__Assignment__. Would you copy all lines in the data that contain the word "computer"?
━━━━━━━━━━━━━━━━
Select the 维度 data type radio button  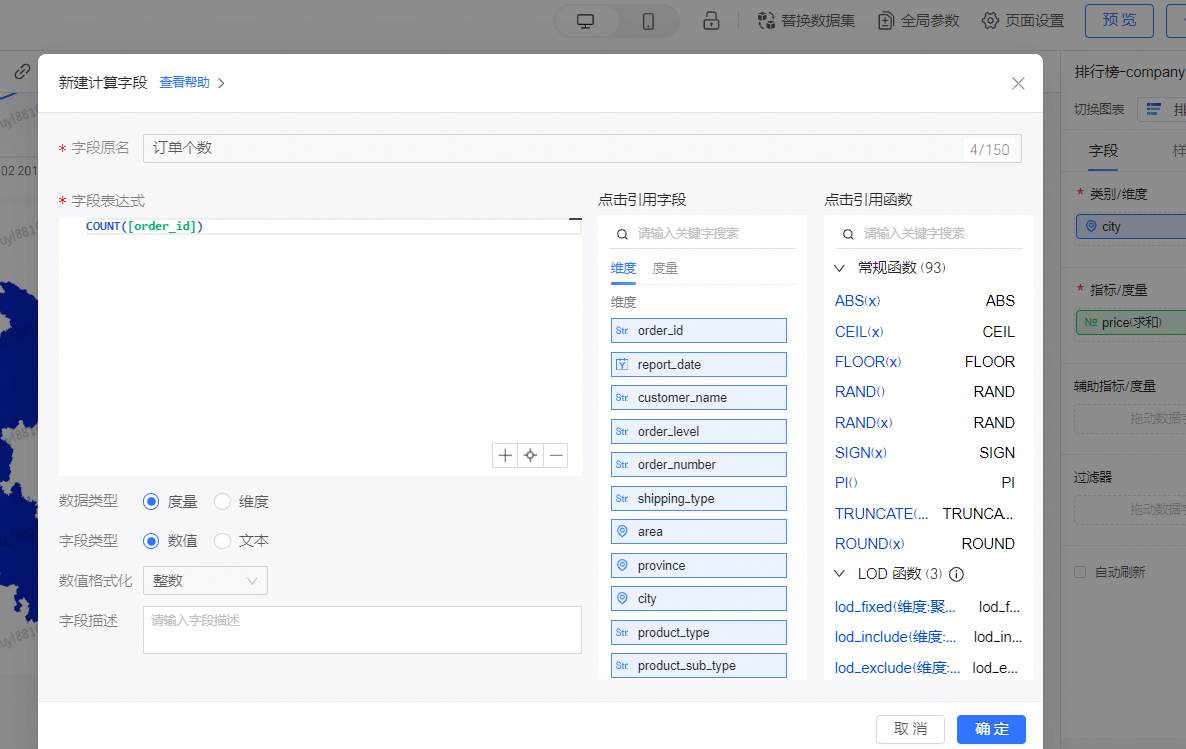click(x=223, y=502)
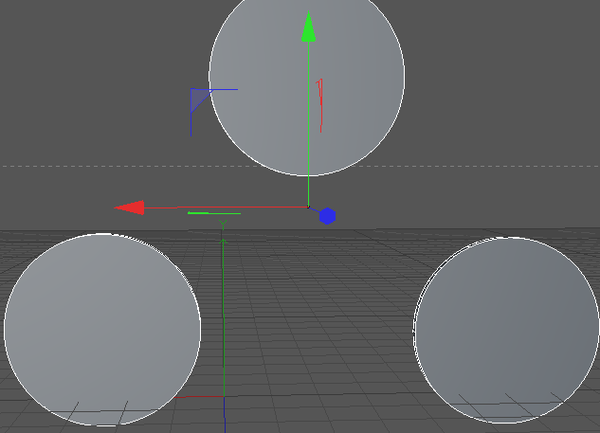Image resolution: width=600 pixels, height=433 pixels.
Task: Click the green Y-axis arrowhead
Action: (309, 27)
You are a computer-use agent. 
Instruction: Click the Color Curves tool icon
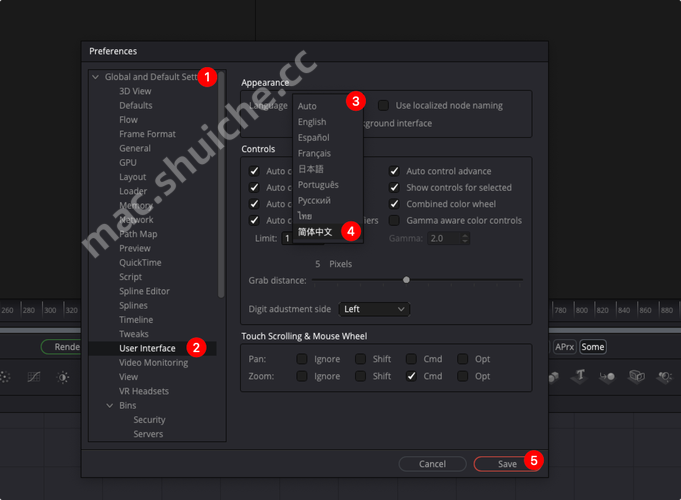pyautogui.click(x=34, y=377)
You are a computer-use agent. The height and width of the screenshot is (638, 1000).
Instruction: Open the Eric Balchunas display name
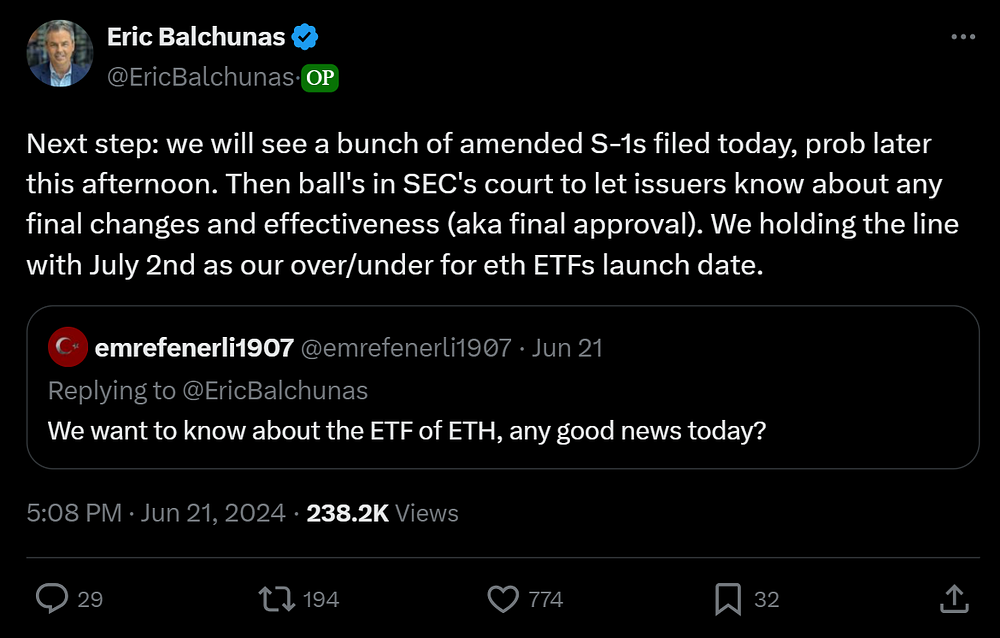(x=196, y=37)
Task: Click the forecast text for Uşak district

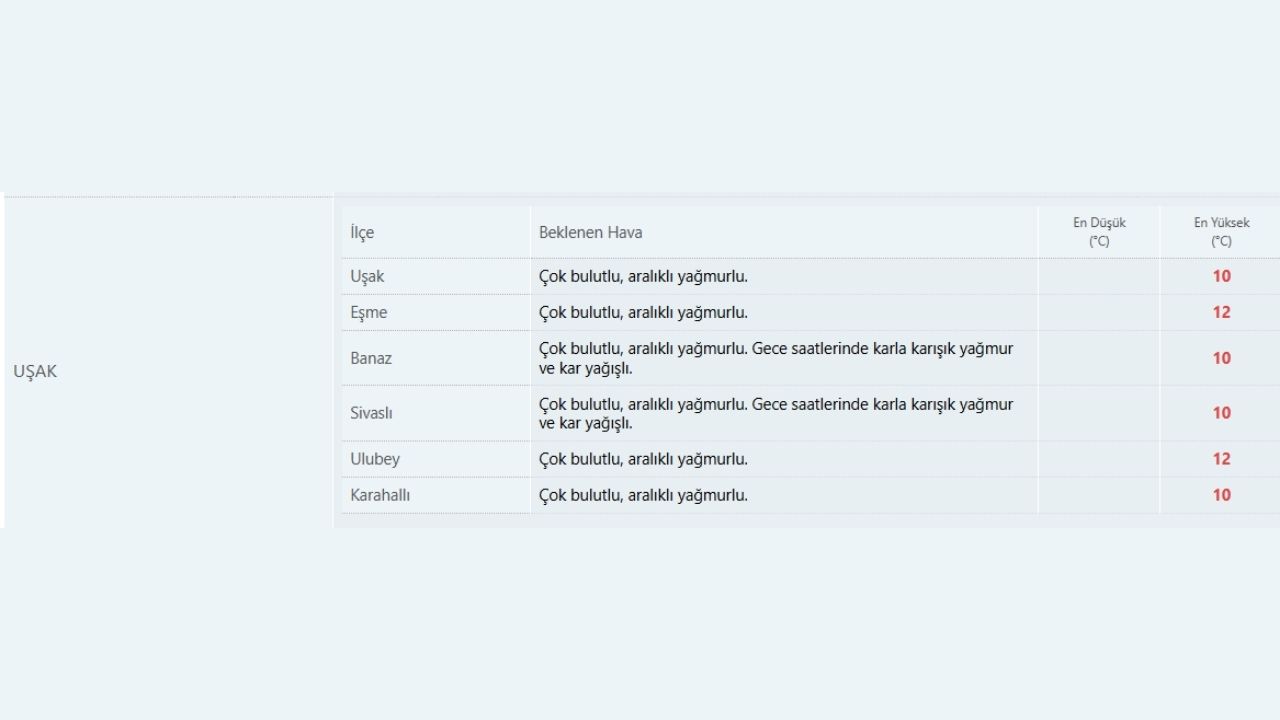Action: click(643, 276)
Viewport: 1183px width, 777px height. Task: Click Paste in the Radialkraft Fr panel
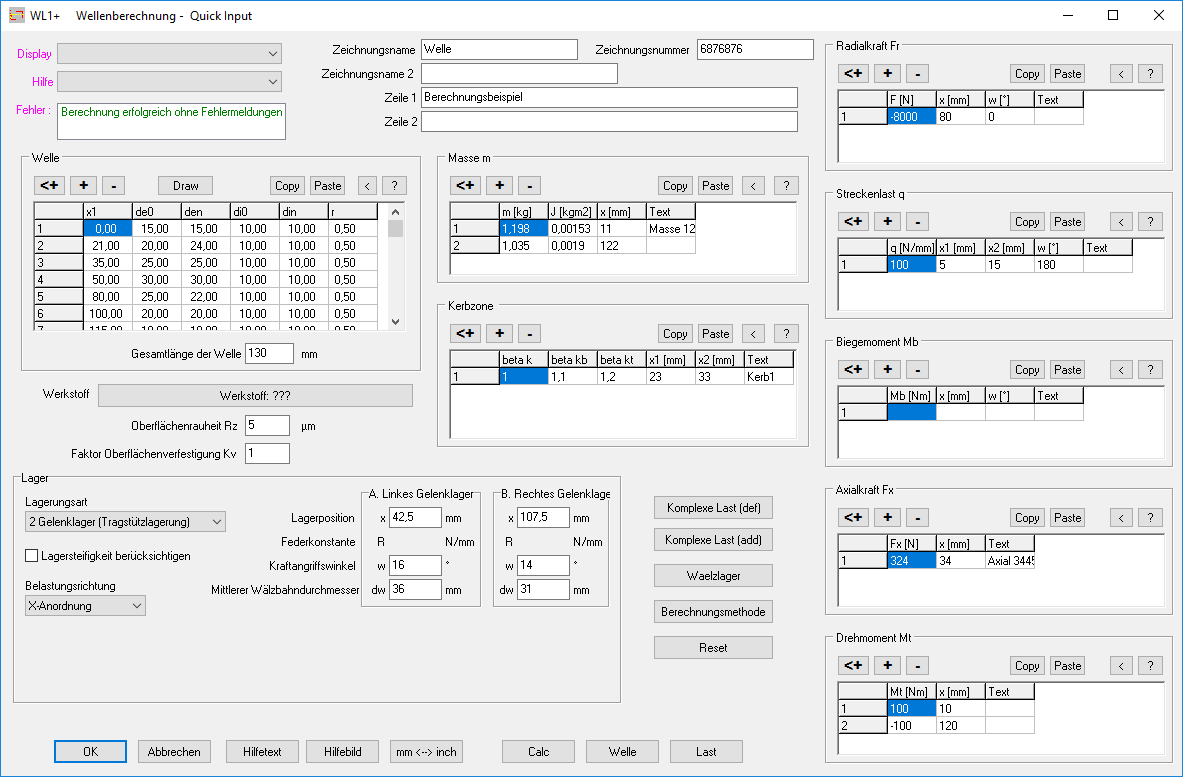1067,73
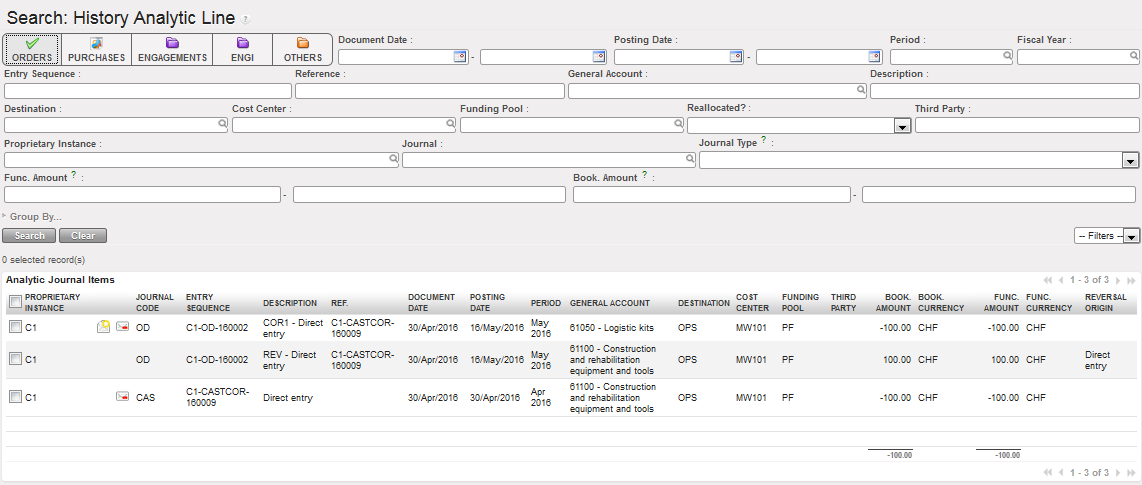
━━━━━━━━━━━━━━━━
__Solved problem__.
You are a computer-use agent. 
You are a computer-use agent. The height and width of the screenshot is (638, 1000).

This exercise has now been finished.